- [WORK INSTRUCTION]:
Lines with the word "logo": copy all of them from the entries below.
+ + + + + + +
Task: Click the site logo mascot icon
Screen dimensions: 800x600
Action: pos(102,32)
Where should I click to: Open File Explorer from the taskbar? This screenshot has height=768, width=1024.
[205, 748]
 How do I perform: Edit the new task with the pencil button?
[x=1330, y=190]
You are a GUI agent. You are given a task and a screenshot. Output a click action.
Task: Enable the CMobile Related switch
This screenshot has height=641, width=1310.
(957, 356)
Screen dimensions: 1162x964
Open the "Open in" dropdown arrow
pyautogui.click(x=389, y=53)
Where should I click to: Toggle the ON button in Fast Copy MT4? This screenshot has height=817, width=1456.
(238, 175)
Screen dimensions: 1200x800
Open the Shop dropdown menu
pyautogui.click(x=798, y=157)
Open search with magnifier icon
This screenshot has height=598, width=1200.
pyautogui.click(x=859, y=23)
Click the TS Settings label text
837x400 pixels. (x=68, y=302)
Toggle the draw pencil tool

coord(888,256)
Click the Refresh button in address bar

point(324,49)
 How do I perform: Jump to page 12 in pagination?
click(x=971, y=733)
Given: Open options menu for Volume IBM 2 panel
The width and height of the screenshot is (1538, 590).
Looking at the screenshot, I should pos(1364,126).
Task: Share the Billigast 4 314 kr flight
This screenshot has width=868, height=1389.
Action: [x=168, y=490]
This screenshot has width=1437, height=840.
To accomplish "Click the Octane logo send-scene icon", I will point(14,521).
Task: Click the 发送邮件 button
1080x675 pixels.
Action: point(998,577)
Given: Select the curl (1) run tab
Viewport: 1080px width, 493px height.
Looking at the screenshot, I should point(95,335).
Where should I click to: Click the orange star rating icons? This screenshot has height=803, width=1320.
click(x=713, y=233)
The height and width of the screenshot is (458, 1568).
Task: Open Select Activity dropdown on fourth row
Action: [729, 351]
+ + + + + + +
- [YOUR SOLUTION]:
Task: Click the site logo mascot icon
To accomplish "Click the Octane logo send-scene icon", I will point(14,521).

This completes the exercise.